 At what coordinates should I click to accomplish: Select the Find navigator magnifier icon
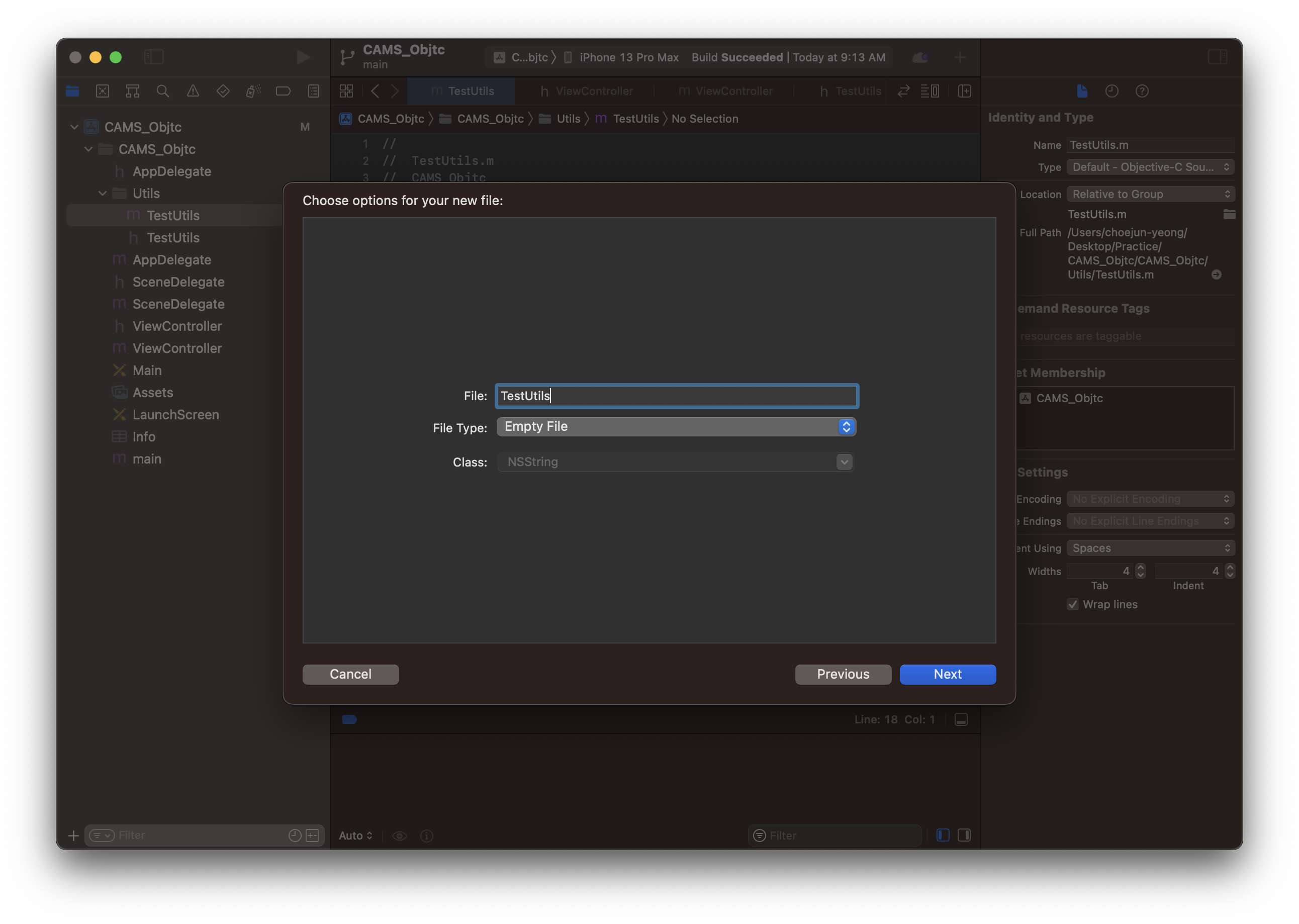[x=163, y=91]
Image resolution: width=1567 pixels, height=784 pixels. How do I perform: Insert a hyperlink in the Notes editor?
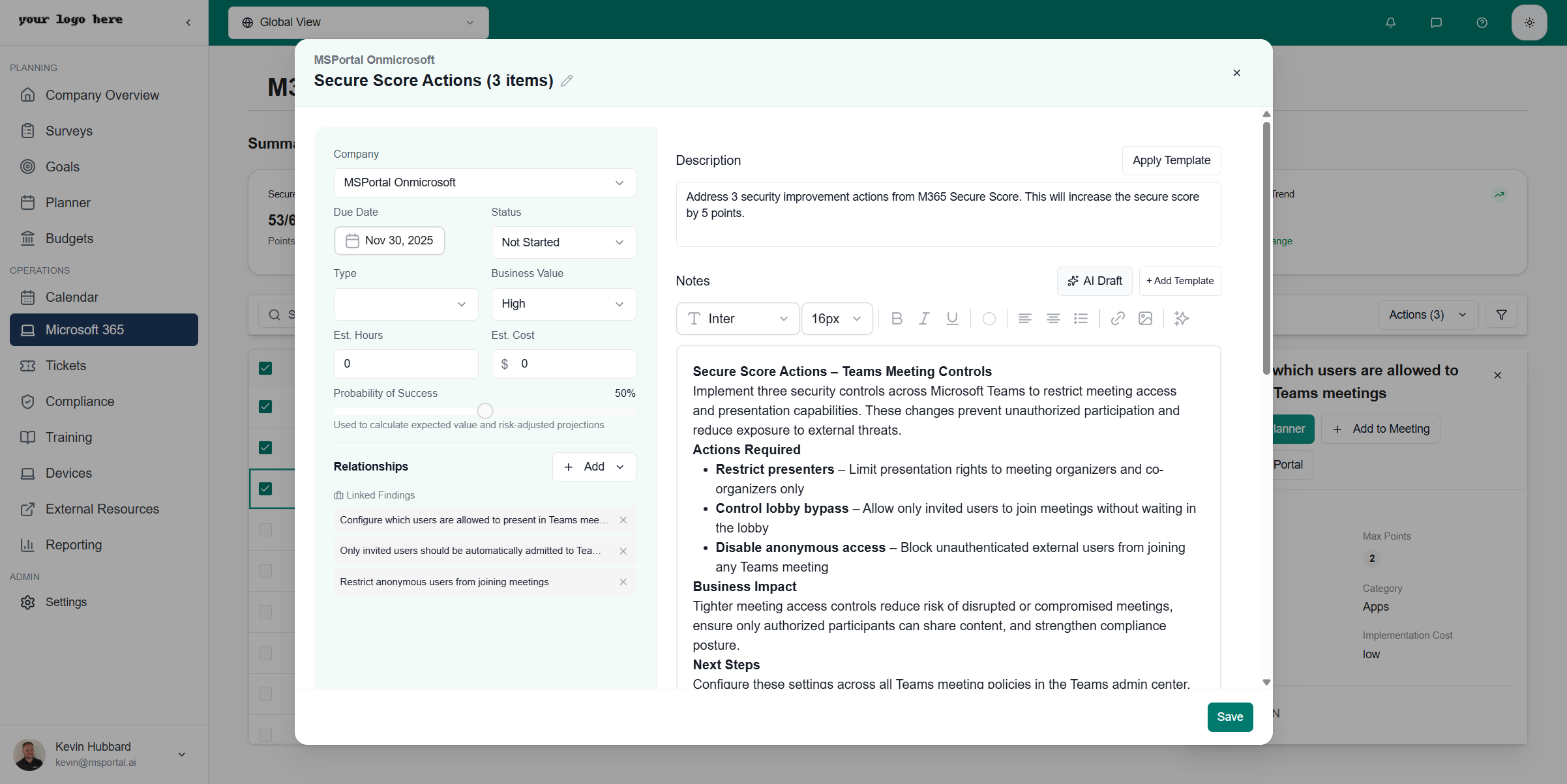pyautogui.click(x=1118, y=319)
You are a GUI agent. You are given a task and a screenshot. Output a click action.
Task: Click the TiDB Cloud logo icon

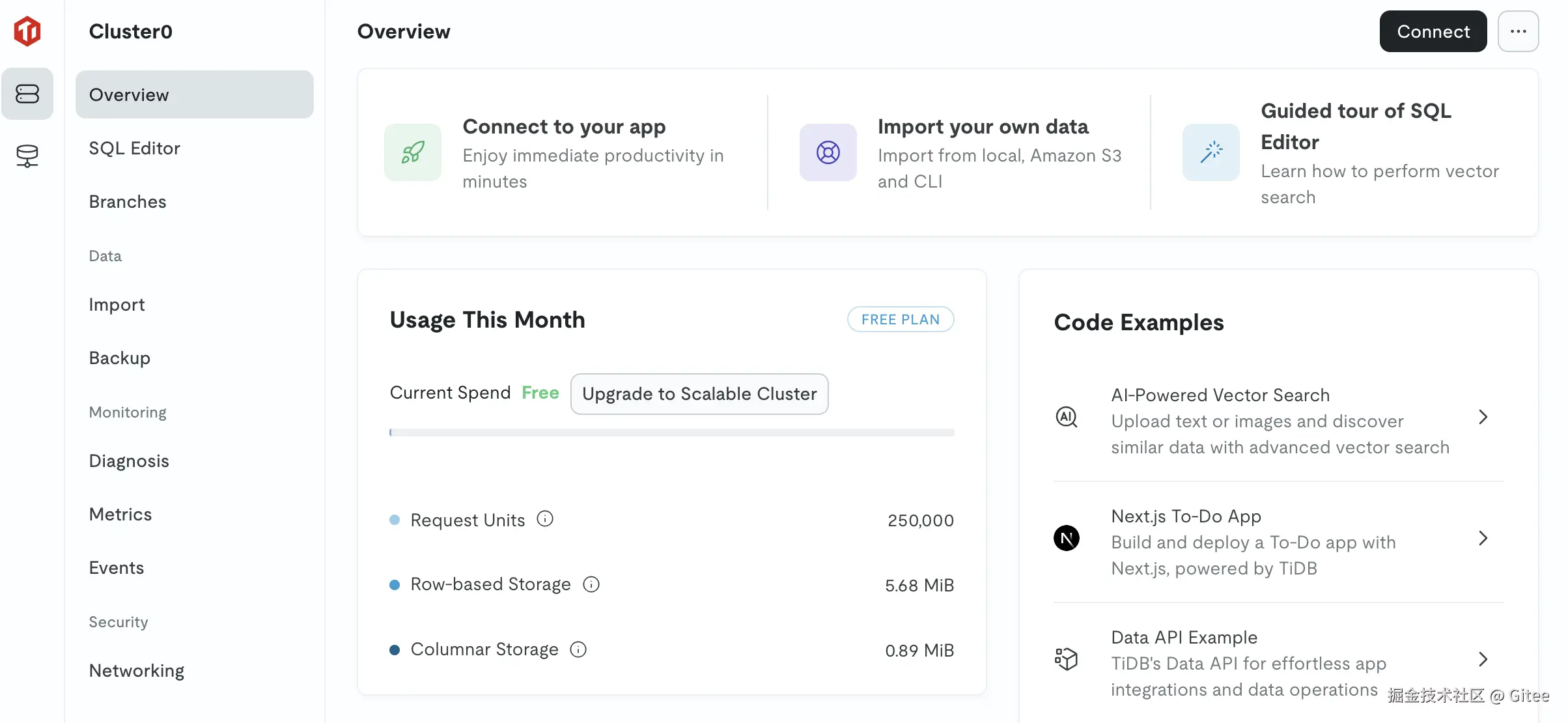click(x=27, y=31)
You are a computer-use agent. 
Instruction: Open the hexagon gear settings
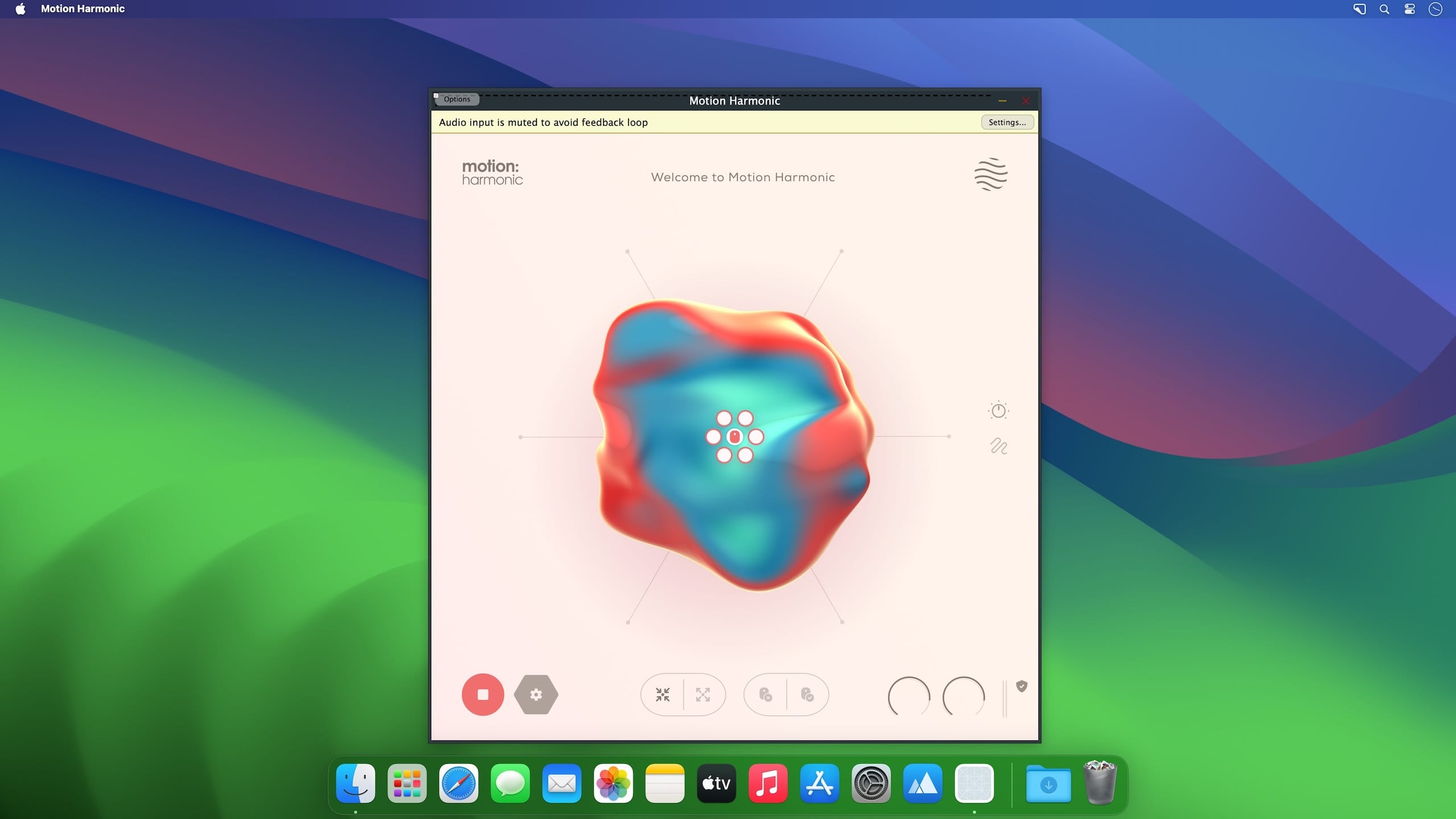(536, 694)
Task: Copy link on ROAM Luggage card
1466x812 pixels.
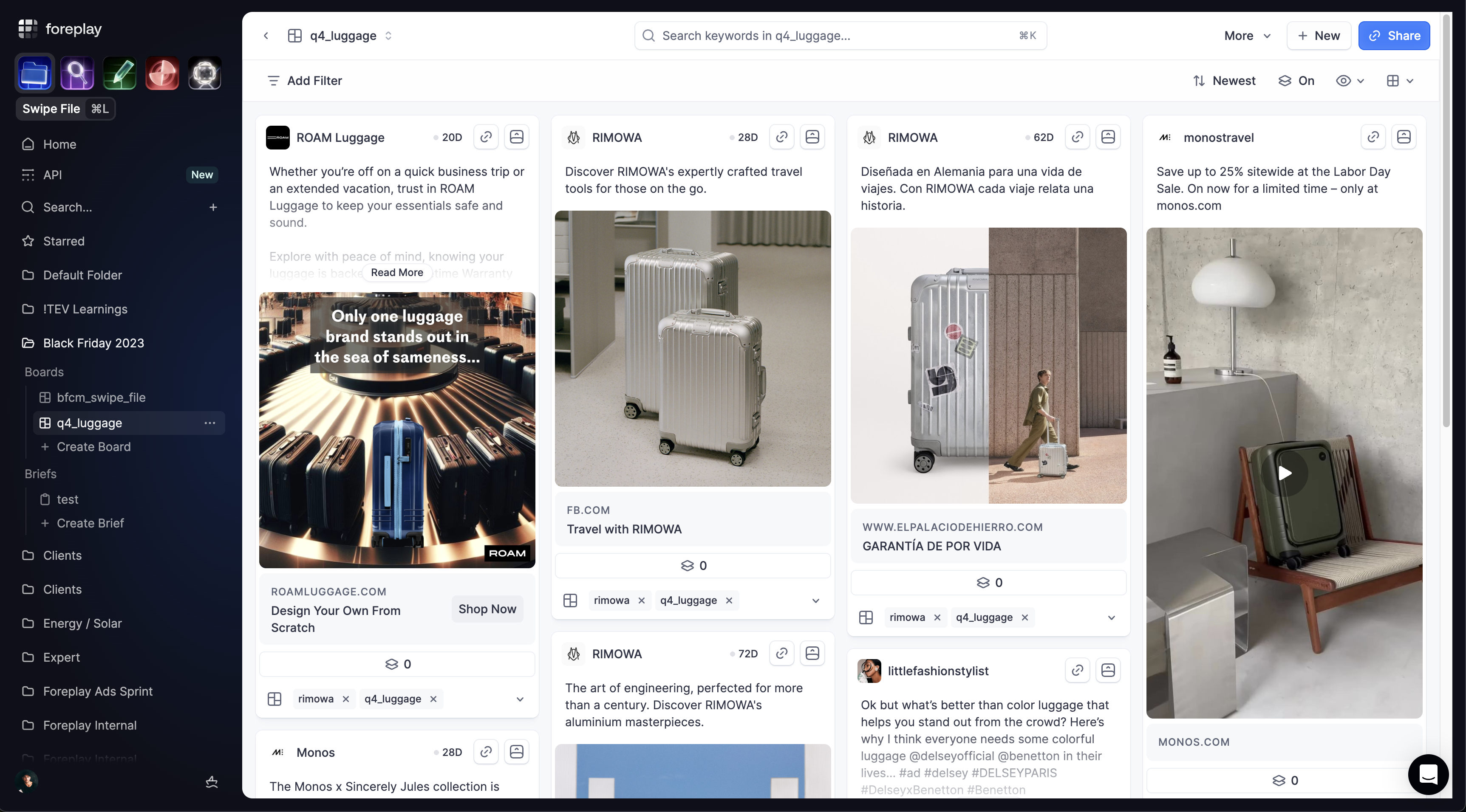Action: tap(485, 137)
—————
Look over the listing above. Pick out and copy every line that includes "agent".

You are a GUI agent. You are given a task and a screenshot. Output a click action.
You are a computer-use agent. 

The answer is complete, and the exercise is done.